An Integrated Review of the Hepatorenal Syndrome

Link to article at PubMed

Ann Hepatol. 2020 Aug 23:S1665-2681(20)30141-1. doi: 10.1016/j.aohep.2020.07.008. Online ahead of print.


Among the complications of cirrhosis, hepatorenal syndrome (HRS) is characterized by having the worst survival rate. HRS is a disorder that involves the deterioration of kidney function caused primarily by a systemic circulatory dysfunction, but in recent years, systemic inflammation and cirrhotic cardiomyopathy have been discovered to also play an important role. The diagnosis of HRS requires to meet the new International Club of Ascites-Acute Kidney Injury (ICA-AKI) and Hepatorenal Syndrome-Acute Kidney Injury (HRS-AKI) criteria after ruling out other causes of kidney injury.

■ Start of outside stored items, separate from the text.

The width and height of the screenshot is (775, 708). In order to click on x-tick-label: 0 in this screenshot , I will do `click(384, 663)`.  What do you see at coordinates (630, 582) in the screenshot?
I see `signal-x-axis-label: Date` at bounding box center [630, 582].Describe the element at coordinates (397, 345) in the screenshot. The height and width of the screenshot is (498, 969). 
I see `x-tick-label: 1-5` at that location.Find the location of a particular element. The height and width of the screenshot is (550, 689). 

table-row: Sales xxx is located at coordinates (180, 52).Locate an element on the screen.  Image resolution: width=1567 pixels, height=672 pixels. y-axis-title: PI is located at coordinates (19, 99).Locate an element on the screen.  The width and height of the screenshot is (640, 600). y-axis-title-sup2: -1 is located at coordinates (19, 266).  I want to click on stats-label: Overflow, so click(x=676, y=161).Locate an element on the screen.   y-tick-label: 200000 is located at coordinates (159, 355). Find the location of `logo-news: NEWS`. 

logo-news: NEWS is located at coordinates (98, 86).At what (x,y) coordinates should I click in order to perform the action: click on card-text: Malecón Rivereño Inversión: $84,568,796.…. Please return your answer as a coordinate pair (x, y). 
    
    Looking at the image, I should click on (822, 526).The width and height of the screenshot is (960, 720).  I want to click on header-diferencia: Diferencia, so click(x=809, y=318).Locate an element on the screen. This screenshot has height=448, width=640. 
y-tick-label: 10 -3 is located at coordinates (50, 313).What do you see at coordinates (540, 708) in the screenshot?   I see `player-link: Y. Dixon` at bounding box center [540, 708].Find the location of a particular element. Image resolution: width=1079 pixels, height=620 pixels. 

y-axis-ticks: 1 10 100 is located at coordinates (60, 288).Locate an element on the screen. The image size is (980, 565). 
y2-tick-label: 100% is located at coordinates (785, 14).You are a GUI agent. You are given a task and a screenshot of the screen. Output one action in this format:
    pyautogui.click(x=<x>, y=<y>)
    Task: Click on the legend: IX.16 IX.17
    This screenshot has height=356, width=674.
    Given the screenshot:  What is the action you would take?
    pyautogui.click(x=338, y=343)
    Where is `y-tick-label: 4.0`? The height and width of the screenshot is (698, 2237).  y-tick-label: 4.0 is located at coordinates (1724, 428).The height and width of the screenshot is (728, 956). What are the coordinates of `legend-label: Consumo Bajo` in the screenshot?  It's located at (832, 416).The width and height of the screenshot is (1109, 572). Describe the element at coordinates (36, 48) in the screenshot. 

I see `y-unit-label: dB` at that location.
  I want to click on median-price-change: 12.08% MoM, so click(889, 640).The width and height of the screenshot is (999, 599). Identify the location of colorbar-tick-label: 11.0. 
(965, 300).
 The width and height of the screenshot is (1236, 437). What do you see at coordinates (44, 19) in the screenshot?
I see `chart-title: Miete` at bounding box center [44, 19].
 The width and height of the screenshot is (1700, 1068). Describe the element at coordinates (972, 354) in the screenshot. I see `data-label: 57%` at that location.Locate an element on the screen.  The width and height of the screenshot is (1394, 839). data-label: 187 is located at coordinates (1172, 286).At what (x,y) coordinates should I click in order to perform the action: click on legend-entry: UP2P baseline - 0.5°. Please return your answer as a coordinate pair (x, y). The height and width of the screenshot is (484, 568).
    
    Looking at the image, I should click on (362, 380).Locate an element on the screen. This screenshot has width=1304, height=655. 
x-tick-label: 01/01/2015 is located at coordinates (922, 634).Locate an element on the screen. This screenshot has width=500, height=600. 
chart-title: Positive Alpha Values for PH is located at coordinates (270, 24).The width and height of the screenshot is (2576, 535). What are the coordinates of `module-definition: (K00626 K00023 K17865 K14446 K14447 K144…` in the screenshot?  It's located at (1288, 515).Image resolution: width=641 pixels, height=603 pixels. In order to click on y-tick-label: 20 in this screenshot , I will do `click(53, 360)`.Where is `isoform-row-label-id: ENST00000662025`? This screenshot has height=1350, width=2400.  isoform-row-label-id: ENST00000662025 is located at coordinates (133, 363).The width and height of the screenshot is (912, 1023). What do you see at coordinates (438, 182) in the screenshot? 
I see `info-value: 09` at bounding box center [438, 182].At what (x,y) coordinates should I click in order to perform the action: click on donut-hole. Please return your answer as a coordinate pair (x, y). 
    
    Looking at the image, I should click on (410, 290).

At the time of diagnosis, it is important to start the medical treatment as soon as possible where three types of vasoconstrictors have been recognized: vasopressin analogs (ornipressin and terlipressin), alpha-adrenergic agonists (norepinephrine and midodrine) and somatostatin analogues (octreotide); all should be combined with albumin infusion. Among them, terlipressin and albumin are the first lines of treatment in most cases, although terlipressin should be monitor closely due to its adverse events. The best treatment of choice is a liver transplant, because it is the only definitive treatment for this disease.